*TASK TO COMPLETE*. Pictures excluded, copy word for word the lines from the one holding "Task: Open the #Militants hashtag" through the last line below.

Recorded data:
========

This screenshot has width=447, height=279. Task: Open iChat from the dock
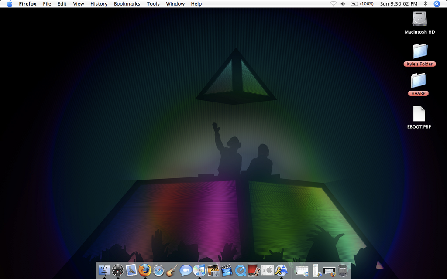186,271
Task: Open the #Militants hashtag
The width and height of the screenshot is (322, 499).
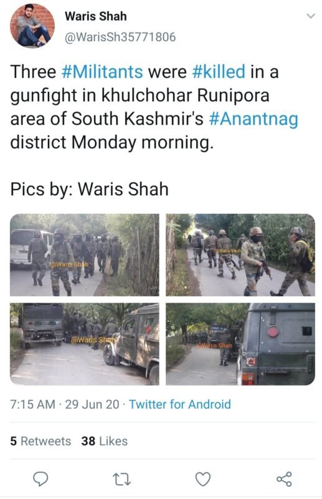Action: [x=102, y=72]
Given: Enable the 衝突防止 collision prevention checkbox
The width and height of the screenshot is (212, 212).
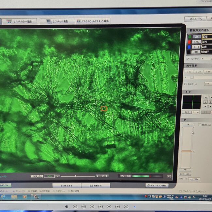Looking at the screenshot, I should click(x=200, y=125).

========

*RESULT*.
Task: Open the #Militants hashtag
The width and height of the screenshot is (322, 499).
Action: [x=102, y=72]
Given: Enable the 衝突防止 collision prevention checkbox
The width and height of the screenshot is (212, 212).
Looking at the screenshot, I should click(x=200, y=125).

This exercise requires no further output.